Myth #1: Immigrants Steal Jobs
The reasoning behind this point is simple. In any community — regardless of whether it’s a gateway city or small town — there are only so many jobs available. Therefore, immigrants who set down roots and begin working must be taking jobs that locals could have otherwise claimed.
This logic seems reasonable enough— until you look at the data. A consensus study report published in 2017 by a leading group of economists found that “the long-term impact of immigration on the wages and employment of native-born workers overall is very small, and that any negative impacts are most likely to be found for prior immigrants or native-born high school dropouts.” The same study further notes that second-generation immigrants are often some of the most influential fiscal contributors in the U.S., contributing positively to the long-term health of the national economy. In short: all jobs are not equally likely to be taken by immigrant workers, and those employees are unlikely to take jobs from long-term locals.

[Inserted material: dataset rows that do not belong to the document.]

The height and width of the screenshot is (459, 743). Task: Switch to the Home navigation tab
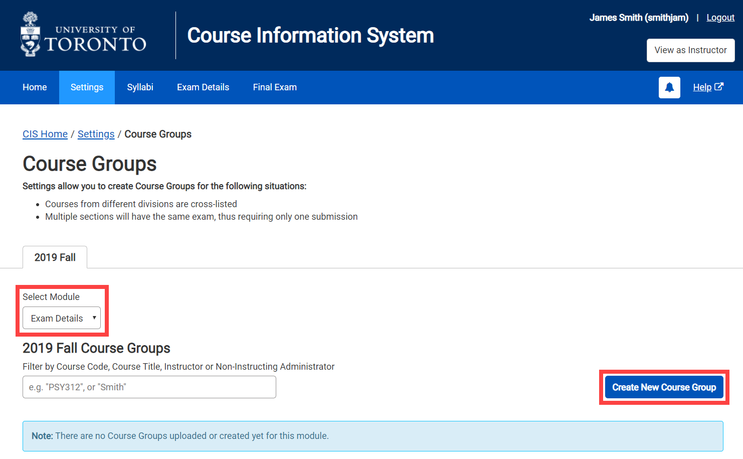coord(34,87)
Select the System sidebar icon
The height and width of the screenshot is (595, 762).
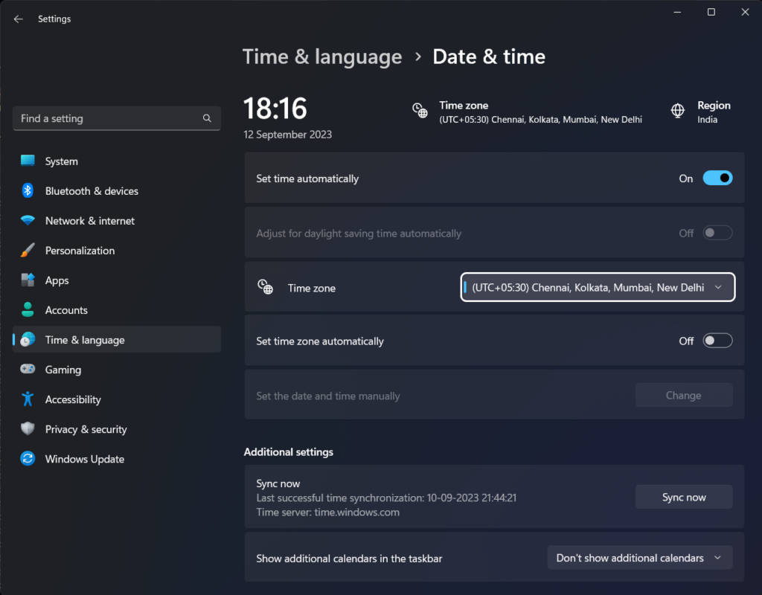point(27,161)
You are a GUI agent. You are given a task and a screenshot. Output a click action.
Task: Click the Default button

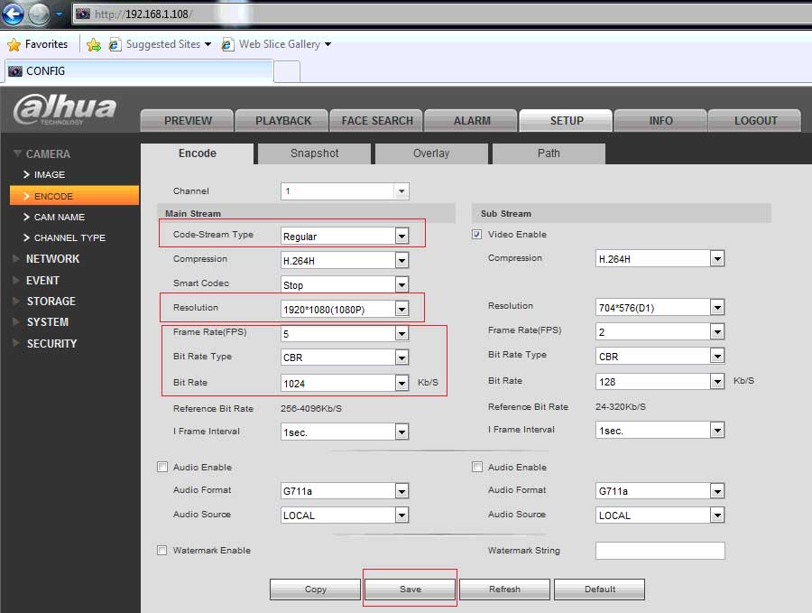click(599, 589)
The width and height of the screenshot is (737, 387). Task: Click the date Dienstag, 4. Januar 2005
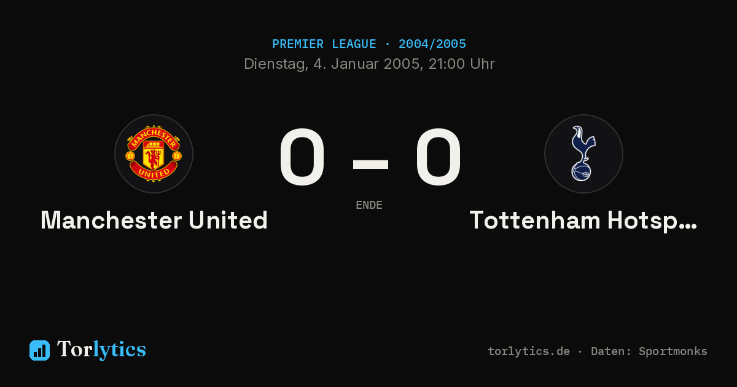coord(333,64)
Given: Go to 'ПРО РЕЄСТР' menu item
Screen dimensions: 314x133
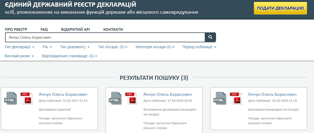Looking at the screenshot, I should [x=16, y=29].
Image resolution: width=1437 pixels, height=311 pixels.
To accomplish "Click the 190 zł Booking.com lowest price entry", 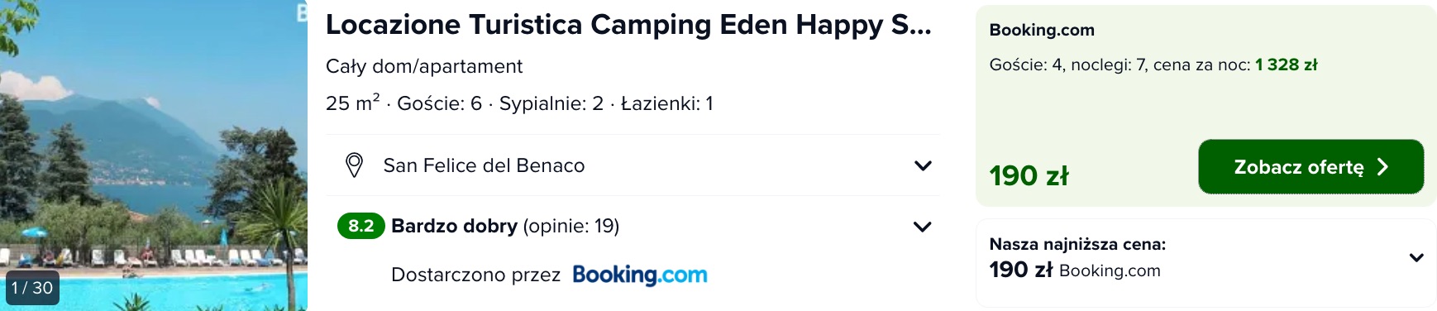I will (x=1075, y=270).
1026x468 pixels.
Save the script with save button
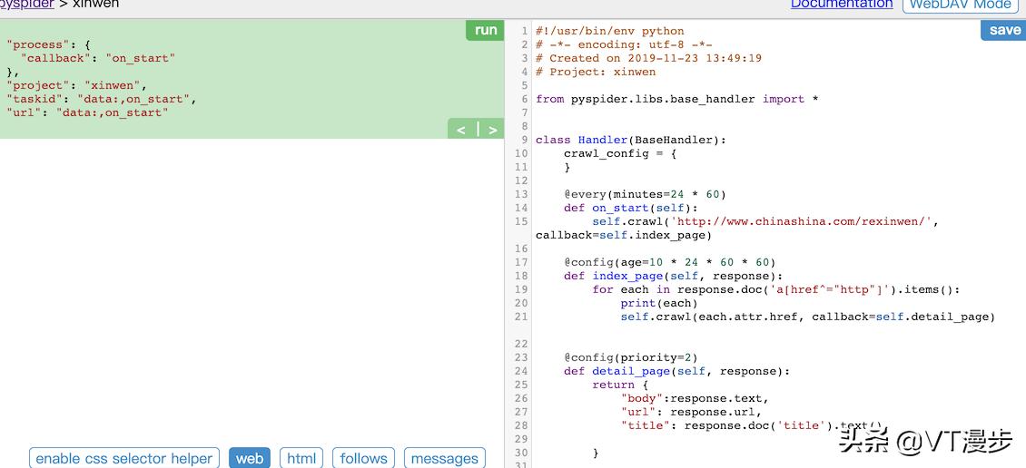tap(1003, 30)
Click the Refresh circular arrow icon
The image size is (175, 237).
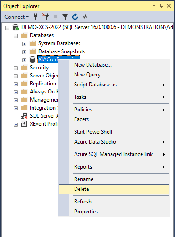point(75,17)
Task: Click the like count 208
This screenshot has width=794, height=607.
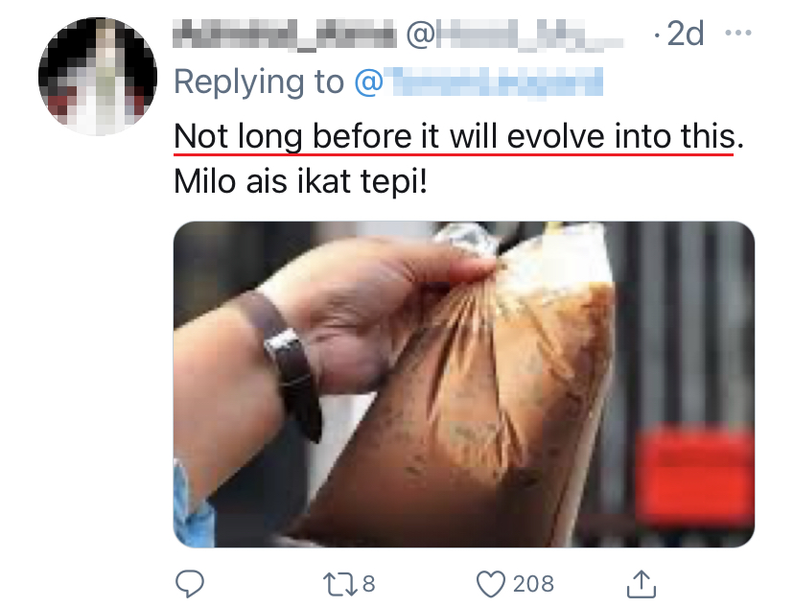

Myth #2: Immigrants Lower Overall Wages
Again, the logic behind this belief is both straightforward and fundamentally incorrect. Immigration opponents believe that newcomers will settle for less pay that locals will, and therefore will drag down the competitive wage rate for everyone. However, recent research published in the Journal of Economic Geography indicates not only that this is not the case, but also that immigration diversity has a net positive impact on overall wage growth and productivity, particularly among high-earning workers. Moreover, increased diversity and its resulting productivity have even been found to increase the number of available high-ranking jobs for immigrants and locals alike.
Myth #3: Immigrants Leech Community Resources
Critics might say that immigrants claim jobs, supplies, and houses that locals could use – and technically be right. However, the picture they paint is one-sided to a misleading degree. When newcomers settle into the labor market, they take part in community life by buying groceries, paying rent, enjoying community entertainment, and paying taxes. By the very act of living in a community, they contribute to its growth — and provide considerable returns on whatever resources they do take.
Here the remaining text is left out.